ACTIONS À MENER ▸
1. Pouvez-vous recopier le texte sur les politiques urbaines en commençant aux mots « L’on a, depuis » et en vous arrêtant après « continué à déqualifier. » ?
2. Quelle suite donneriez-vous au texte sur les politiques urbaines, à partir de sa dernière phrase ?

PASSAGE CHOISI ▸

-*-*-

Et si, comme en économie, d’autres politiques urbaines étaient possibles.
L’on a, depuis plusieurs décennies, en partie réparé les villes. Sans naturellement en terminer car jamais une cité ne s’achève, sans même parfois beaucoup de succès comme dans les grands ensembles tant le sujet est complexe et renvoie à des thèmes qui dépassent l’urbain. On a réparé face à la désindustrialisation, l’obsolescence de l’habitat, la prééminence de la voiture, les blessures écologiques…sachant qu’il n’est pas dit qu’en même temps nous n’ayons ailleurs continué à déqualifier.
Un mouvement commence à apparaître, qui mobilise les capacités intellectuelles sur des thèmes et des pratiques nouvelles : transformer le fonctionnement sans aménagement, privilégier les attentes sociales dans leur complexité plutôt que des solutions pré-mâchées et technocratiques, conserver ce que l’on peut et éviter la table rase… Se libérant des prérequis, il aborde comme un élément du contexte les données nouvelles liées à la diminution des budgets, à la demande sociale, à la nécessaire évolutivité. Le fait économique, loin d’être un handicap, devient même un atout qui oblige à aller à l’essentiel. La situation telle qu’elle est devient vecteur d’innovation, support de création et d’enrichissement du projet, d’appel à l’intelligence. Elle oblige à aborder les pratiques, les usages, à tenir compte de l’humanité des lieux. Elle invite à prendre les expériences extérieures au sérieux, alors que l’on peine encore à tirer les enseignements des initiatives spontanées, encore plus à coller au mouvement réel de la société.

-*-*-

DONNÉES RÉPERTORIÉES ▸
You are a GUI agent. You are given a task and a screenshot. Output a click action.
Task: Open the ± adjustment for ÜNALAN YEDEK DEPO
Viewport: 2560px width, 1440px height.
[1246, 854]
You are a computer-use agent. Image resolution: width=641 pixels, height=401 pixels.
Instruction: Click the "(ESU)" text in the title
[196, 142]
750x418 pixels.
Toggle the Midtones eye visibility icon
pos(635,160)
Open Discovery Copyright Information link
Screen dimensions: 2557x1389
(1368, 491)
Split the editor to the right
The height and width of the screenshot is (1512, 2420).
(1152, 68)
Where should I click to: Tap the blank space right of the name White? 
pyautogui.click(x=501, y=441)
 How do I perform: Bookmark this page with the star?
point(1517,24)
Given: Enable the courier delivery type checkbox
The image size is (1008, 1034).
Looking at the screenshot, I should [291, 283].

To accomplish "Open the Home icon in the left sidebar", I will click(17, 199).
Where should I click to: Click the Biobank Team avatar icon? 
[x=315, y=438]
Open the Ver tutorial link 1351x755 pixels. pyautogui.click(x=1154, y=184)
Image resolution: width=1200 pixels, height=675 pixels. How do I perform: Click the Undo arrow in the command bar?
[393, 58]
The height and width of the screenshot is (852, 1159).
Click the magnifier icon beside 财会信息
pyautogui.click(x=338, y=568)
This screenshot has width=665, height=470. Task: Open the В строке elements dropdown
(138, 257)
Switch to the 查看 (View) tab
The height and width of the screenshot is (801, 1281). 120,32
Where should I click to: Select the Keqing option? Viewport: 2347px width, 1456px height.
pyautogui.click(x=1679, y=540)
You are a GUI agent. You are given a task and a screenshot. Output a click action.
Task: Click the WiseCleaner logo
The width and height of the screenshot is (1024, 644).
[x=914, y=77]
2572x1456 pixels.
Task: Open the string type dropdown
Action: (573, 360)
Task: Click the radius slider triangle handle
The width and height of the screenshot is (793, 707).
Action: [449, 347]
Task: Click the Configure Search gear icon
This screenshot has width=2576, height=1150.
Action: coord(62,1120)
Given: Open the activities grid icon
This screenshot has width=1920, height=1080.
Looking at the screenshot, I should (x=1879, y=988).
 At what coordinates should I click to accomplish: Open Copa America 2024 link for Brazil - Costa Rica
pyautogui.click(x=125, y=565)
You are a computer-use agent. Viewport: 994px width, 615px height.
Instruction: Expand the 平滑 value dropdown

-*-*-

RÉPONSES PAR CONSIGNE ▸
1.
L’on a, depuis plusieurs décennies, en partie réparé les villes. Sans naturellement en terminer car jamais une cité ne s’achève, sans même parfois beaucoup de succès comme dans les grands ensembles tant le sujet est complexe et renvoie à des thèmes qui dépassent l’urbain. On a réparé face à la désindustrialisation, l’obsolescence de l’habitat, la prééminence de la voiture, les blessures écologiques…sachant qu’il n’est pas dit qu’en même temps nous n’ayons ailleurs continué à déqualifier.

2.
Après la réparation, serions-nous dans le temps de l’activation ? En effet, ces nouvelles pratiques considèrent comme un atout les acteurs et les initiatives locales et, les mobilisant, ajoutent au dynamisme d’un territoire. Elles incitent à mettre au cœur du sujet et de la réflexion non la technique, les matériaux, l’argent mais l’individu et la vie urbaine. Elles étendent les possibles grâce à l’innovation. Les approches créatives dues aux projets dans leur diversité et à leur appropriation permettent de créer une urbanité plus vive, plus active, plus mouvante, plus réactive aussi, à l’image de la société urbaine.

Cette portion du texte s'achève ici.